There's something nagging at me regarding my deadlift process, and an answer may have some limited utility for me in programming my other warmups. This is also a 'feelz' question, so beware.
It 'feelz' like there is a fairly consistent (inverted) effort bell curve at a new, higher deadlift weight which starts with max effort on the first pull, falling somewhat to the 3rd rep, and then climbing again to the fifth and final pull. I understand why pulls 3-5 get progressively harder, fatigue. I don't understand why the first three feel progressively, but only slightly, easier. Is there some 'small a adaptation' going on, where the musculature adjusts to a heavier load within that single set, or do I need to take a longer look at my warmup process to make sure I'm less taxed before I start the work set?
Even though it's obviously the same weight and requires the same amount of force to pull, should the set start 'feeling' heavy and end feeling heavy, should it feel progressively heavier 1-5, or is this just a stupid quibbling question?
The answer to your question is "experience."
You are making adjustments in efficiency. With a lot of work the goal is to be most efficient from the first pull.
I feel that this applies to all the basic barbell lifts, actually.

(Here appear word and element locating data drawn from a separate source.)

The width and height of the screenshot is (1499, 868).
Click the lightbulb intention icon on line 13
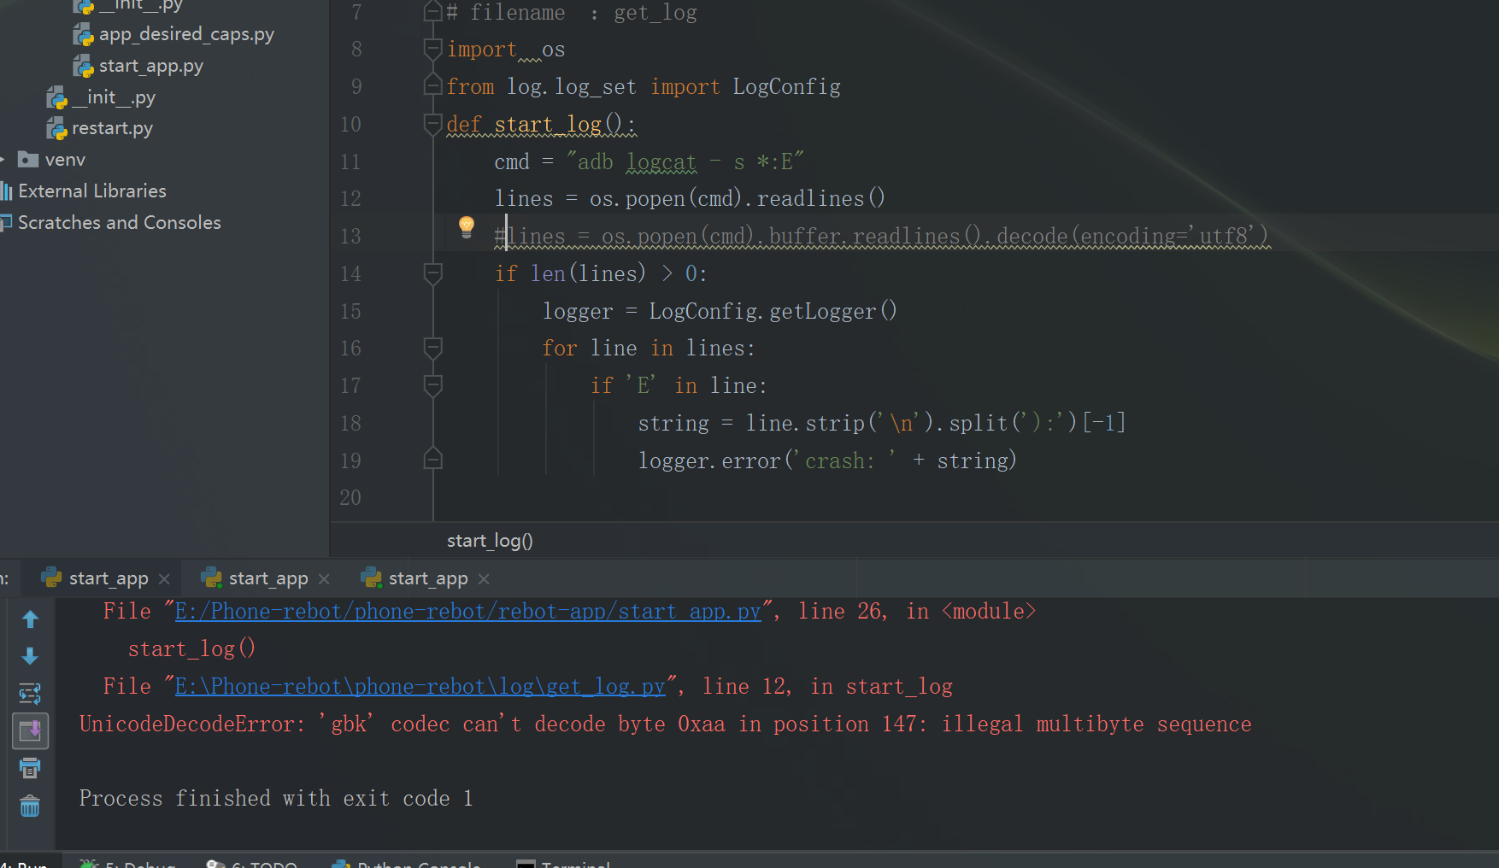467,227
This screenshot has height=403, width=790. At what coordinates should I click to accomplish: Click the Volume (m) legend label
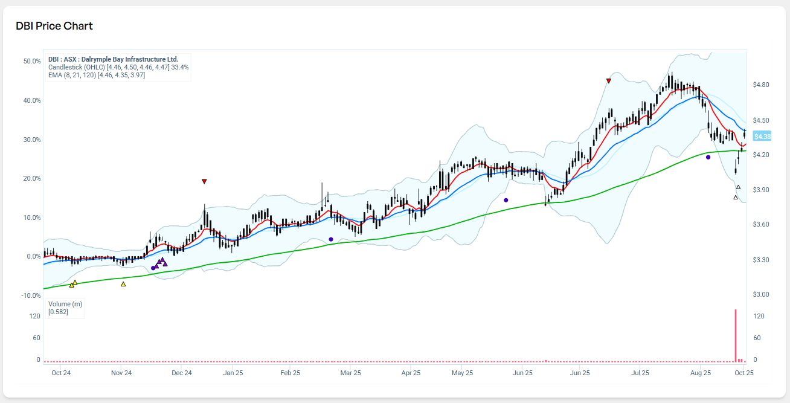[65, 304]
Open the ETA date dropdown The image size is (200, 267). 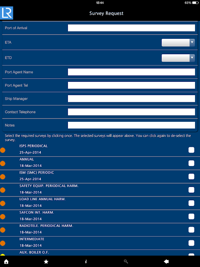[x=178, y=43]
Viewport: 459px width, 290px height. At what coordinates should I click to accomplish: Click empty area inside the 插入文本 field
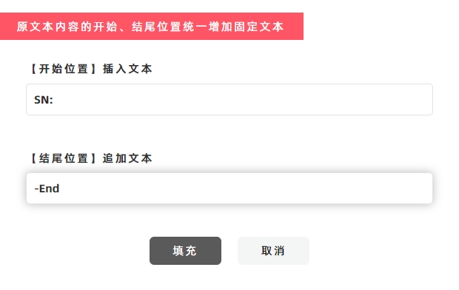[x=243, y=99]
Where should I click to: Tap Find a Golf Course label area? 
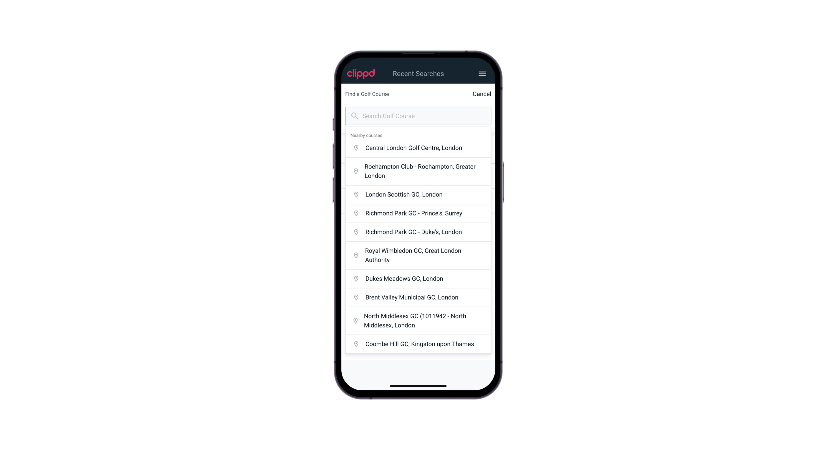tap(367, 93)
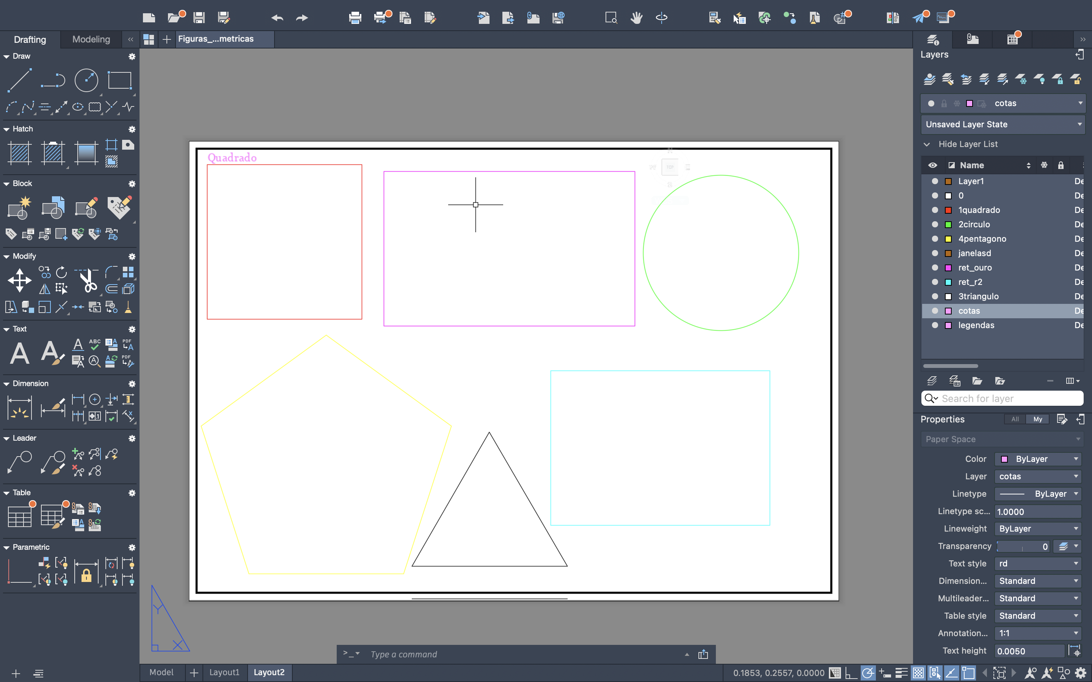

Obviously, you are not getting stronger between reps, but the differences you tend to feel are probably chalked up to your head rather than anything physical going on. You may expect the first rep to feel heavy, therefore it does. Once that is out of the way and you now know you can do it, you may perceive the weight to be lighter the next few reps before fatigue sets in. The limits upon human performance are not well understood and how your brain affects all of this is also not well understood. As a little personal anecdote, it is not unusual for my last deadlift warm up to feel very heavy. Often the first rep of my work set "feels" lighter than my last warmup. I have always attributed this to the fact that I know I need to pull multiple reps for my work set and approach it as such. I don't expect it to be so heavy that I cannot pull more reps, so it does not feel that way. The placebo effect is real and strong.
This also assumes you are deadlifting correctly, which may be dangerous.